• [Testo fornito]:
───

Nei momenti più difficili emerge la necessità
di esprimersi attraverso lo straordinario linguaggio dell’arte. Ebbene
nelle musica questo ci viene sovente insegnato e Stefano Barigazzi,
classe 1996, nel periodo della quarantena ha tirato fuori anima e cuore
nel suo album da solista Sitting Singin’ Old Songs. In
modo catartico, semplicemente avvinghiato alla sua chitarra e trasportato
dalla sua possente voce, il talentuoso Stefano sfida la tradizione del
Blues. Il risultato? Piace, cattura e si lascia apprezzare ascolto dopo
ascolto. Lodevole e audace l’iniziativa in solitudine. La presenza apparentemente
invisibile alla regia del suo amico Sebastiano Lillo è il supporto al
tutto. Trovare motivazioni coi i tempi discografici che corrono non
è facile e lo è ancora di più trattare una materia come il blues pre-bellico.
Difatti la pubblicazione rientra tra diverse in corso d’opera lavorate
dalla nascente e impegnata Trulletto Records, etichetta con distribuzione
digitale nata nelle campagne di Castellana Grotte sull’altopiano calcareo
della Terra dei Trulli.

───

• [Contenuto del dataset]:
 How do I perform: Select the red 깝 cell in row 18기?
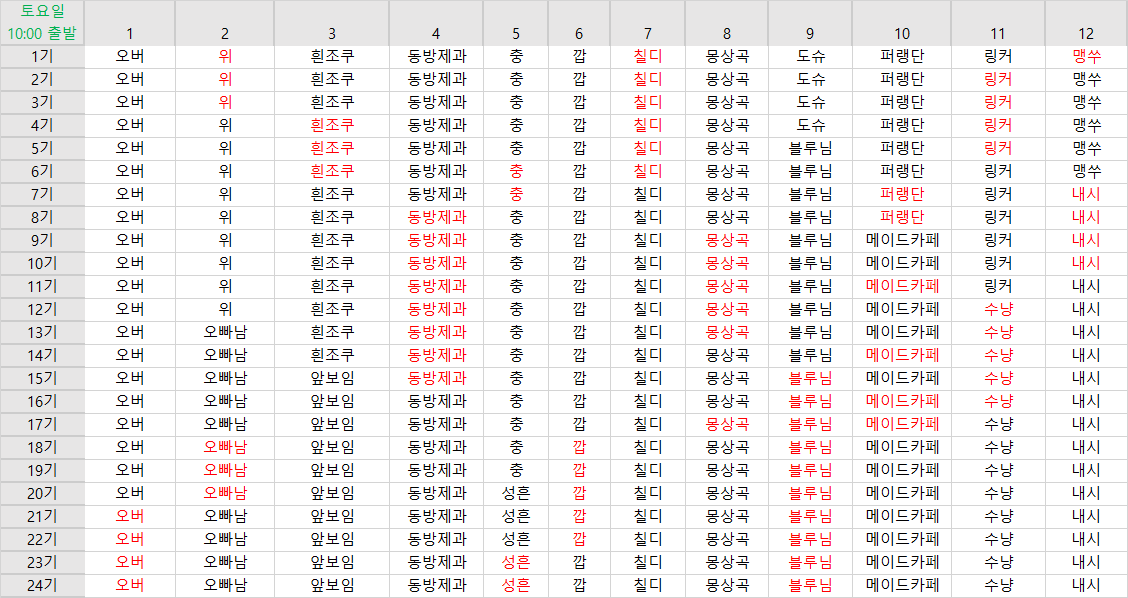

───

• [Obiettivo del compito]:
Riscrivi la parte del testo fornito che si apre con le parole contenenti "Nei momenti più" e si chiude con "il blues pre-bellico.", sostituendo "chitarra" con "armonica". Il materiale è a sé stante e non fa parte del testo fornito.

• [Risultato del compito]:
Nei momenti più difficili emerge la necessità
di esprimersi attraverso lo straordinario linguaggio dell’arte. Ebbene
nelle musica questo ci viene sovente insegnato e Stefano Barigazzi,
classe 1996, nel periodo della quarantena ha tirato fuori anima e cuore
nel suo album da solista Sitting Singin’ Old Songs. In
modo catartico, semplicemente avvinghiato alla sua armonica e trasportato
dalla sua possente voce, il talentuoso Stefano sfida la tradizione del
Blues. Il risultato? Piace, cattura e si lascia apprezzare ascolto dopo
ascolto. Lodevole e audace l’iniziativa in solitudine. La presenza apparentemente
invisibile alla regia del suo amico Sebastiano Lillo è il supporto al
tutto. Trovare motivazioni coi i tempi discografici che corrono non
è facile e lo è ancora di più trattare una materia come il blues pre-bellico.